Using the listing below, set down exactly the lines starting at the line that contains "[Indietro] (12, 11)" and ending at the line that contains "[Instagram] (41, 2385)", both included, and no others.

***

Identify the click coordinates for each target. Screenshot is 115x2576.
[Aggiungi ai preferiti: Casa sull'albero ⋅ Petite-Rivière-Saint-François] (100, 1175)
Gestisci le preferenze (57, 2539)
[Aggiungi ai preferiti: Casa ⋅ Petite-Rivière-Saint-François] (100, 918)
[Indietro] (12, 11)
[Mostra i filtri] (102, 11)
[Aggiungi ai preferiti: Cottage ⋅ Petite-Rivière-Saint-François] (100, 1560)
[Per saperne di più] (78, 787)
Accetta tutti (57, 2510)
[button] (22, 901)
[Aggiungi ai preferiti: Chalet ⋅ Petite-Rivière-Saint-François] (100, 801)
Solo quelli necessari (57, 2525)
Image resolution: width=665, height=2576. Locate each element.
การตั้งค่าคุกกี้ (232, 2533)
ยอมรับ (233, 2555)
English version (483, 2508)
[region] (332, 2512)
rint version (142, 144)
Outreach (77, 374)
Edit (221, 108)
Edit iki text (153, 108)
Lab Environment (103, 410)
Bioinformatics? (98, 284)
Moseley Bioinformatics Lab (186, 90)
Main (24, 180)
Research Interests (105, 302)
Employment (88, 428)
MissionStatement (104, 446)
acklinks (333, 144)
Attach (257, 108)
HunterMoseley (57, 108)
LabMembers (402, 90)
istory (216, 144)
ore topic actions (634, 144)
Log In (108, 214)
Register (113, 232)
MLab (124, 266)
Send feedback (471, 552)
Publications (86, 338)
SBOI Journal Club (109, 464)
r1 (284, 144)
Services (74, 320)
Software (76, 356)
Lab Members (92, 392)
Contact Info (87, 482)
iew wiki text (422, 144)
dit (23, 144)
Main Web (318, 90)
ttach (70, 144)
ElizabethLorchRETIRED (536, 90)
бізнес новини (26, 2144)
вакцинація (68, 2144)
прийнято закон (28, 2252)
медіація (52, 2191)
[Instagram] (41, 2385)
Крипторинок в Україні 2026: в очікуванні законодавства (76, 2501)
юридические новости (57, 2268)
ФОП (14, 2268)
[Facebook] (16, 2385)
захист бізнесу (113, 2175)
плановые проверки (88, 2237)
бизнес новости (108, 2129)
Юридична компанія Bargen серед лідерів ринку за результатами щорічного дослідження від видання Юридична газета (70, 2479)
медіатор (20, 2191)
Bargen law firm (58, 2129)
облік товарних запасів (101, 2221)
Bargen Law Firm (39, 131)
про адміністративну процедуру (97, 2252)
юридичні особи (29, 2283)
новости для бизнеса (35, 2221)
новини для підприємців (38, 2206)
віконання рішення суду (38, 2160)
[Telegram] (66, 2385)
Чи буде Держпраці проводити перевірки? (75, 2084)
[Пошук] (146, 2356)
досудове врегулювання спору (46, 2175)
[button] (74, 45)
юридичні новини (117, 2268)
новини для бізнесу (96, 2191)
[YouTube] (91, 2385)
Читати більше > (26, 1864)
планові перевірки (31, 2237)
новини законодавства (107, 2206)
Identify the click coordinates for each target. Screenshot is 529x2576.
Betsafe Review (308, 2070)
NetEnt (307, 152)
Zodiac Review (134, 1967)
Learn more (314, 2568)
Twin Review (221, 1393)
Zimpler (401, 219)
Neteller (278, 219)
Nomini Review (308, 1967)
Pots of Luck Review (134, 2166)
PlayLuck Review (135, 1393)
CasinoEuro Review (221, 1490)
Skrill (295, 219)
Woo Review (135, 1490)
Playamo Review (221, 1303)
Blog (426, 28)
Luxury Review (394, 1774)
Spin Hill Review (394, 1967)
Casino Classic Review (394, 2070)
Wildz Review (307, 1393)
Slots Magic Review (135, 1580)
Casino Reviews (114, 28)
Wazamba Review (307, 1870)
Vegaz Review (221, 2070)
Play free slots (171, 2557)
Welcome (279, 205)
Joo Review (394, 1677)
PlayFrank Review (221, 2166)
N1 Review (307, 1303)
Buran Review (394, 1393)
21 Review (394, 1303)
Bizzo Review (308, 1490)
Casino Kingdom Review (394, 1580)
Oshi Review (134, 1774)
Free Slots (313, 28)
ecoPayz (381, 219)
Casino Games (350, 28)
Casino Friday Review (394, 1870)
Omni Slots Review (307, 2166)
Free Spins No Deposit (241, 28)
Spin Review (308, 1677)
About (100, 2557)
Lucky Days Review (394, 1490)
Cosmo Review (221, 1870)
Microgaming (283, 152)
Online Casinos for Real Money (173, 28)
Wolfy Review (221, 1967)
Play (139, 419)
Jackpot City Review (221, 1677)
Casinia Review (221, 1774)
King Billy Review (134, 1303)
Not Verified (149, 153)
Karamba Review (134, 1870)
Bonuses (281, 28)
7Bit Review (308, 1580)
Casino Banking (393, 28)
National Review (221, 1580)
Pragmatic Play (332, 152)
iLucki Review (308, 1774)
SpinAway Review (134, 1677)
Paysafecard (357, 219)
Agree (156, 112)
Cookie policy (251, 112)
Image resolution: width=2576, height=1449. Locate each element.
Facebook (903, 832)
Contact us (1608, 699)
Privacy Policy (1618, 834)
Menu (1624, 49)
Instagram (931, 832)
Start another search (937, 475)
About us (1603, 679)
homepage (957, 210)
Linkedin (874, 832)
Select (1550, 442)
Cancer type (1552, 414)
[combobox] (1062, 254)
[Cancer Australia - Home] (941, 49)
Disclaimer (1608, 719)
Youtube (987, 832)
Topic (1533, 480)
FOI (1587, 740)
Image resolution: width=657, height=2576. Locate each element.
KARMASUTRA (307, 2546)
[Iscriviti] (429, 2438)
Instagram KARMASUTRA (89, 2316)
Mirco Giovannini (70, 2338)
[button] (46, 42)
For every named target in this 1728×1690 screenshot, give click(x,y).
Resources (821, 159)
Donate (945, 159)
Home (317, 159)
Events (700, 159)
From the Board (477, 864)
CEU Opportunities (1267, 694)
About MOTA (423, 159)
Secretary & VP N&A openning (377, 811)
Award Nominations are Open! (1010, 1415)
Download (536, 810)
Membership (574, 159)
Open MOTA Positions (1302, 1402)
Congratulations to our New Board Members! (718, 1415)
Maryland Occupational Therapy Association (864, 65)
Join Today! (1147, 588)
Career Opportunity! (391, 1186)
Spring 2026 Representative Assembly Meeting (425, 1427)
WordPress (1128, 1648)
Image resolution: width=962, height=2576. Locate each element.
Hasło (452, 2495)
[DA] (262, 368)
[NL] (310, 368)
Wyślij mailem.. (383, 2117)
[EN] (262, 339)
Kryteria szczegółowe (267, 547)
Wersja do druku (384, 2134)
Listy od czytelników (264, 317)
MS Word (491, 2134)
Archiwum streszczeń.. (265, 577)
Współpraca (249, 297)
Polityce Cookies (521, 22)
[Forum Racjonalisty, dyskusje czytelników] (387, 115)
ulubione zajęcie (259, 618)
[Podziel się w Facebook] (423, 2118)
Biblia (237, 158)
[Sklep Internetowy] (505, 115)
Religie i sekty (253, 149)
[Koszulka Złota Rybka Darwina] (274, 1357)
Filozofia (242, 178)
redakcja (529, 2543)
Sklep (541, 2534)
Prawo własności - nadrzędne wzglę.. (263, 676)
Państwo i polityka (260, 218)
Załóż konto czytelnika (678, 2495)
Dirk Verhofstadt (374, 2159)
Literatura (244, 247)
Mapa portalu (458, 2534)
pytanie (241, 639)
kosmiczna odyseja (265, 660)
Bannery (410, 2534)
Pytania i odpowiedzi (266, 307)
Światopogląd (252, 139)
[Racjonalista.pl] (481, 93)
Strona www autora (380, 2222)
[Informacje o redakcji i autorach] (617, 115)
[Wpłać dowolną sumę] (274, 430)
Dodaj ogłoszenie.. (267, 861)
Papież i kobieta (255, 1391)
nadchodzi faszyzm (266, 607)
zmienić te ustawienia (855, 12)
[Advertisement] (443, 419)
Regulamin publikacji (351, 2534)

***

= Answer below =
[Indietro] (12, 11)
[Mostra i filtri] (102, 11)
[Aggiungi ai preferiti: Cottage ⋅ Petite-Rivière-Saint-François] (100, 1560)
[Per saperne di più] (78, 787)
Accetta tutti (57, 2510)
[button] (22, 901)
[Aggiungi ai preferiti: Chalet ⋅ Petite-Rivière-Saint-François] (100, 801)
Solo quelli necessari (57, 2525)
Image resolution: width=665, height=2576. Locate each element.
การตั้งค่าคุกกี้ (232, 2533)
ยอมรับ (233, 2555)
English version (483, 2508)
[region] (332, 2512)
rint version (142, 144)
Outreach (77, 374)
Edit (221, 108)
Edit iki text (153, 108)
Lab Environment (103, 410)
Bioinformatics? (98, 284)
Moseley Bioinformatics Lab (186, 90)
Main (24, 180)
Research Interests (105, 302)
Employment (88, 428)
MissionStatement (104, 446)
acklinks (333, 144)
Attach (257, 108)
HunterMoseley (57, 108)
LabMembers (402, 90)
istory (216, 144)
ore topic actions (634, 144)
Log In (108, 214)
Register (113, 232)
MLab (124, 266)
Send feedback (471, 552)
Publications (86, 338)
SBOI Journal Club (109, 464)
r1 (284, 144)
Services (74, 320)
Software (76, 356)
Lab Members (92, 392)
Contact Info (87, 482)
iew wiki text (422, 144)
dit (23, 144)
Main Web (318, 90)
ttach (70, 144)
ElizabethLorchRETIRED (536, 90)
бізнес новини (26, 2144)
вакцинація (68, 2144)
прийнято закон (28, 2252)
медіація (52, 2191)
[Instagram] (41, 2385)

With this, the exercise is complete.